Of course, if you look at the CSI / NCIS / Criminal Minds / Without a Trace genre, the management are portrayed much more sympathetically, with middle management being core 'hero' characters - Grissom, Caine etc. Not being an obsessive watcher, I may be (aka am probably) wrong but I think Ecklie in the original Las Vegas is the only one portrayed as regularly counter-productive to the team and, even then, he is a highly competent careerist going through several promotions (and you can easily argue that, in the US legal system, a devotion to process is hardly a major flaw.)
As for turning in to heros? All that tells us is that the script writers came up with an entertaining way of ending somebody's contract.
Posted by: Surreptitious Evil | February 10, 2010 at 10:08 AM
"In this sense, a further cost of hierarchy - missed, I think, by Williamson - is that it has an innate bias towards being run by incompetents."
Isn't this the Peter Principle?
Posted by: ian | February 12, 2010 at 05:09 PM
"If he had to rely upon pure market transactions, he’d have to haggle over the price of mercenaries and helicopter hire, and never get near a villain."
I'm not familiar with any of the shows you are discussing, but I think that comment is wrong. If response time is an important product characteristic you can buy it, just like other characteristics.
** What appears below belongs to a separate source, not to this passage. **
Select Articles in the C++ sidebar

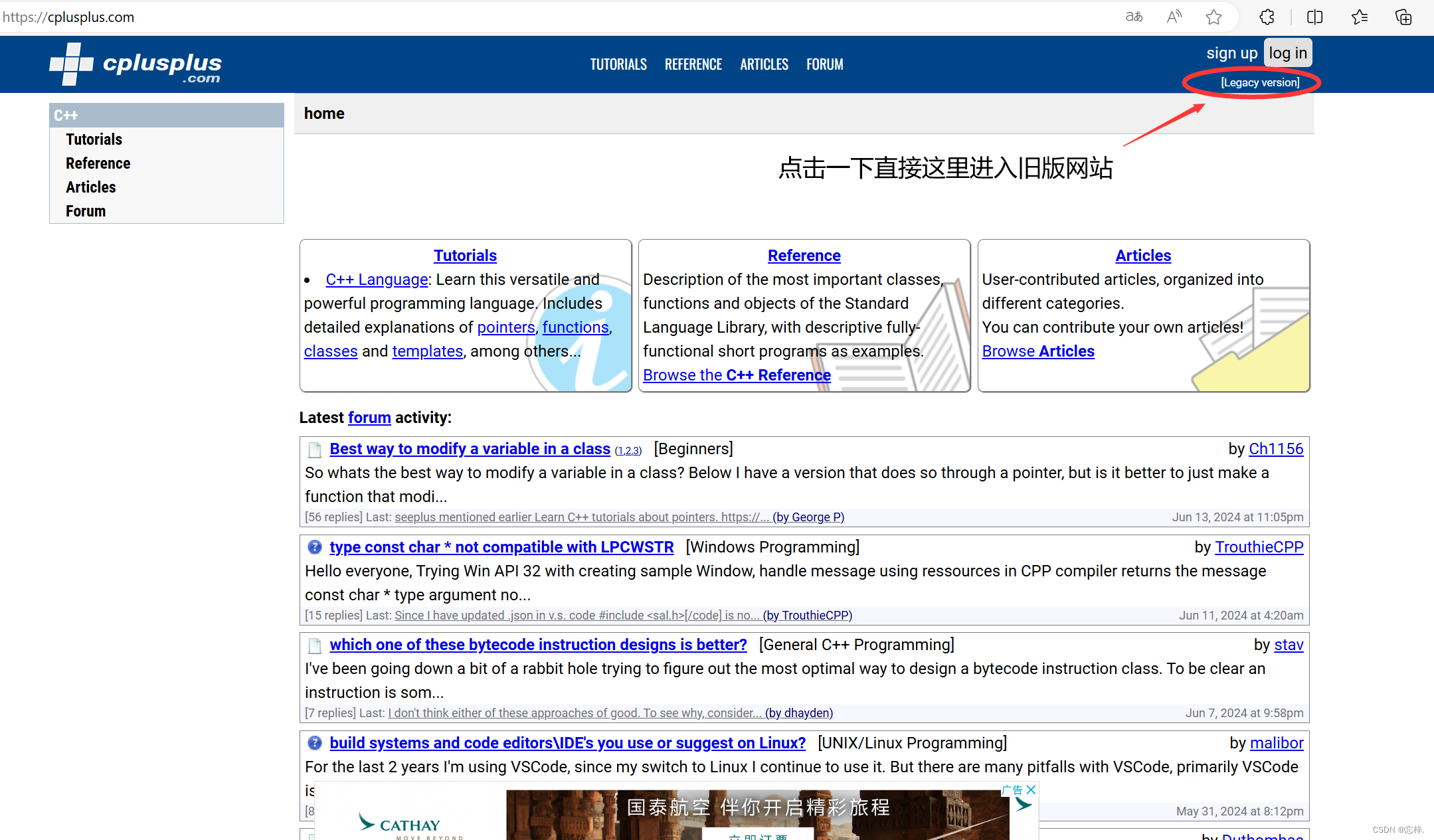90,187
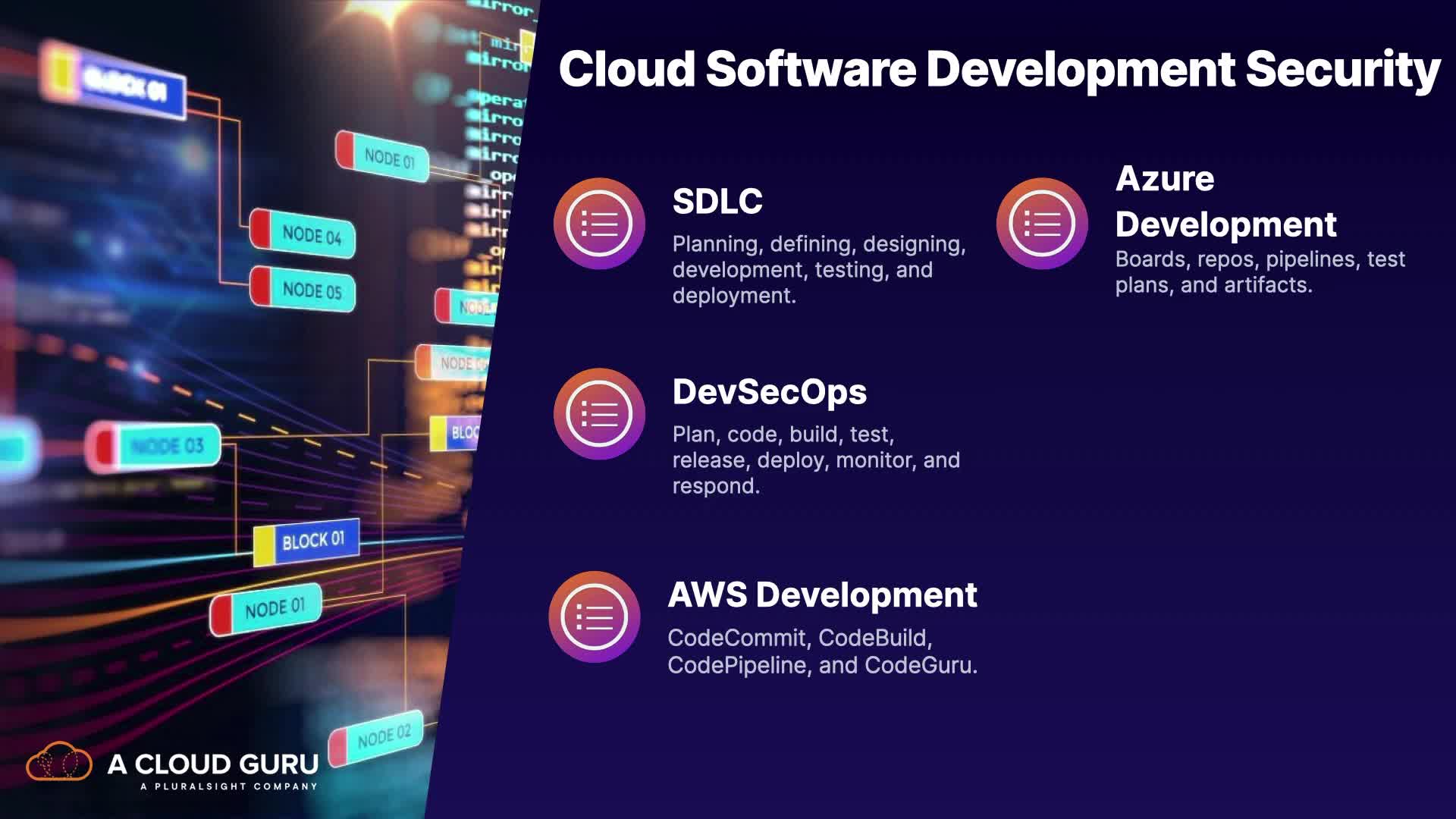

I am told that firms that sell computer support to other firms routinely guarantee to fix problems within some (short) time, and do so.
So far as "haggling" is concerned, quite a lot of goods and services are sold at predetermined and publicly stated prices.
Posted by: David Friedman | February 14, 2010 at 07:20 PM
Transaction cost is a cost incurred in making an economic exchange. For example, most people, when buying or selling a stock, must pay a commission to their broker; that commission is a transaction cost of doing the stock deal.